## Exercise requirements
Turn the data starting with the line containing "Switch to the Overrides tab" and going on through the line containing "click(x=430, y=168)" into a numbered list, leaving out blank lines and pictures.

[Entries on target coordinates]

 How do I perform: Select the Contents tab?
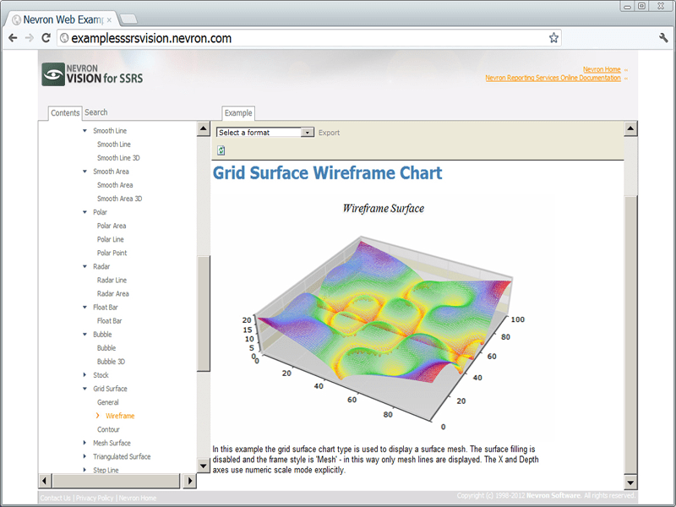pyautogui.click(x=65, y=112)
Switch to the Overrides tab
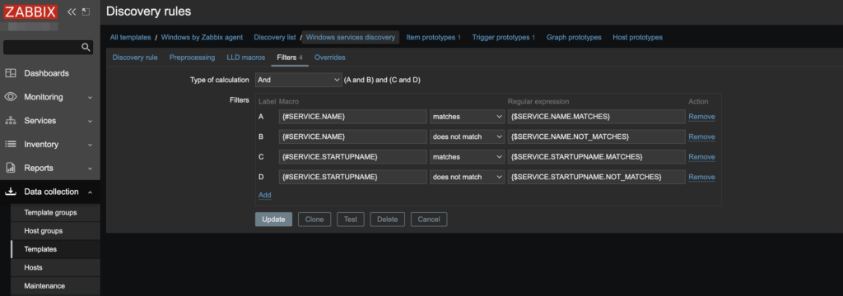 (329, 58)
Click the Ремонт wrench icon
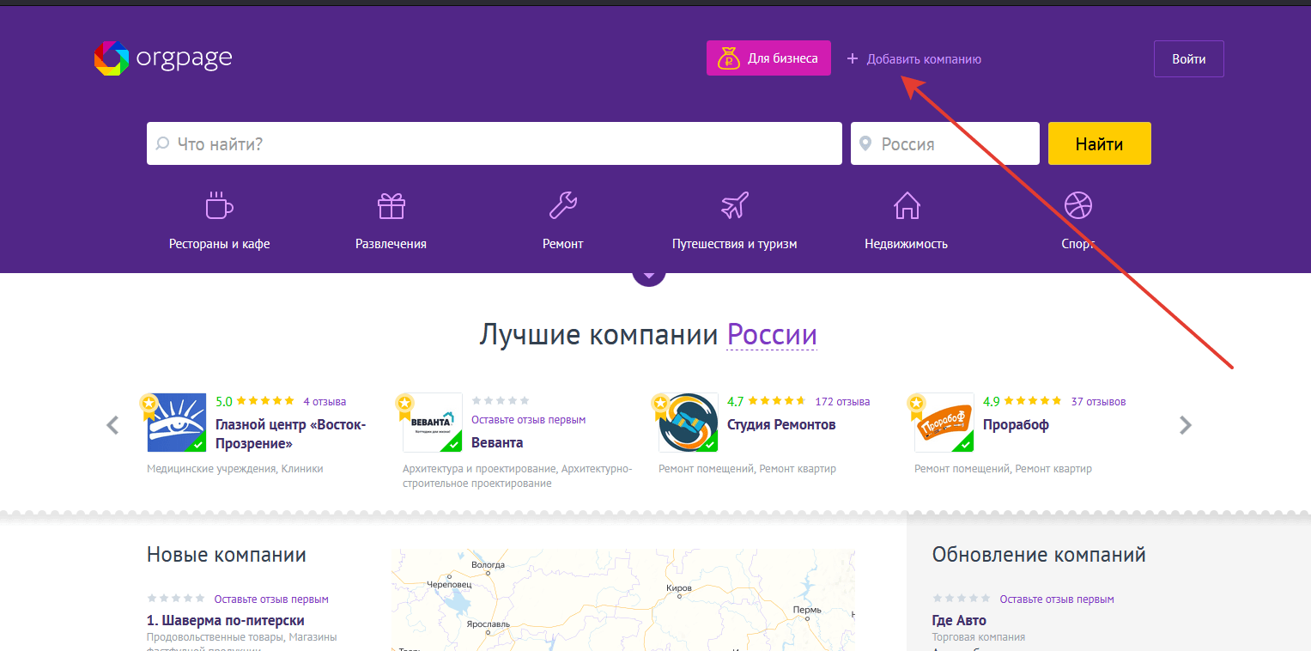Image resolution: width=1311 pixels, height=651 pixels. (562, 205)
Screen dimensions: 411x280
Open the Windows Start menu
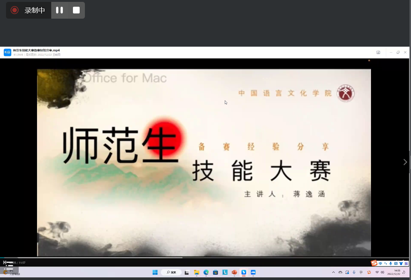155,273
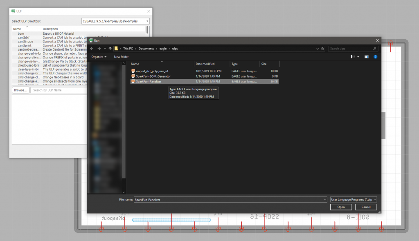The height and width of the screenshot is (241, 419).
Task: Click the Cancel button in the Run dialog
Action: tap(366, 207)
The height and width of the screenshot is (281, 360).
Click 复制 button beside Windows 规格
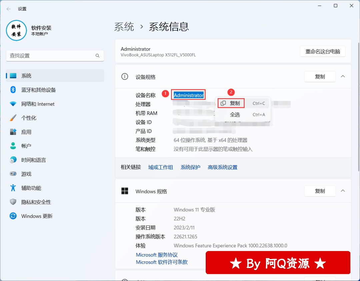point(320,191)
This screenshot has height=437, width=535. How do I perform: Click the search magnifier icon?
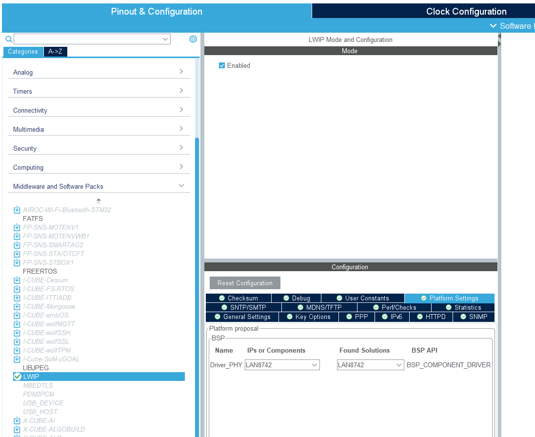click(x=8, y=39)
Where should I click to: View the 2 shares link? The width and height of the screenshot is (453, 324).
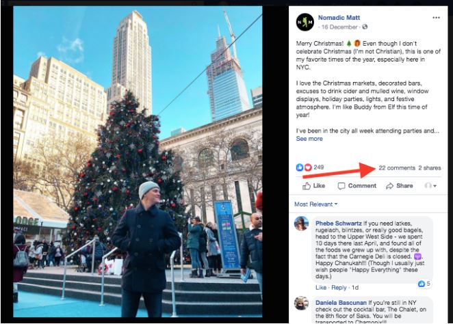click(x=430, y=168)
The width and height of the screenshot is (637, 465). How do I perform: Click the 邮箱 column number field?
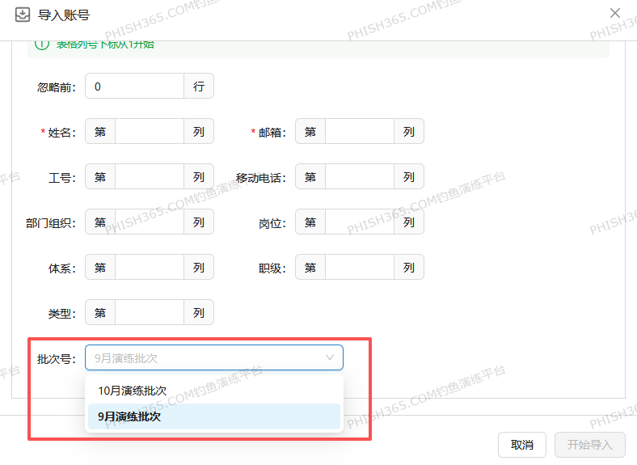pyautogui.click(x=359, y=132)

## Response
1. Switch to the Overrides tab
2.  (329, 58)
3. Click the Ремонт wrench icon
4. Image resolution: width=1311 pixels, height=651 pixels. (562, 205)
5. Screen dimensions: 411x280
6. Open the Windows Start menu
7. 155,273
8. The height and width of the screenshot is (241, 419).
9. Task: Click the Cancel button in the Run dialog
10. Action: tap(366, 207)
11. The height and width of the screenshot is (281, 360).
12. Click 复制 button beside Windows 规格
13. point(320,191)
14. This screenshot has height=437, width=535. How do I perform: Click the search magnifier icon?
15. click(x=8, y=39)
16. Where should I click to: View the 2 shares link? The width and height of the screenshot is (453, 324).
17. click(x=430, y=168)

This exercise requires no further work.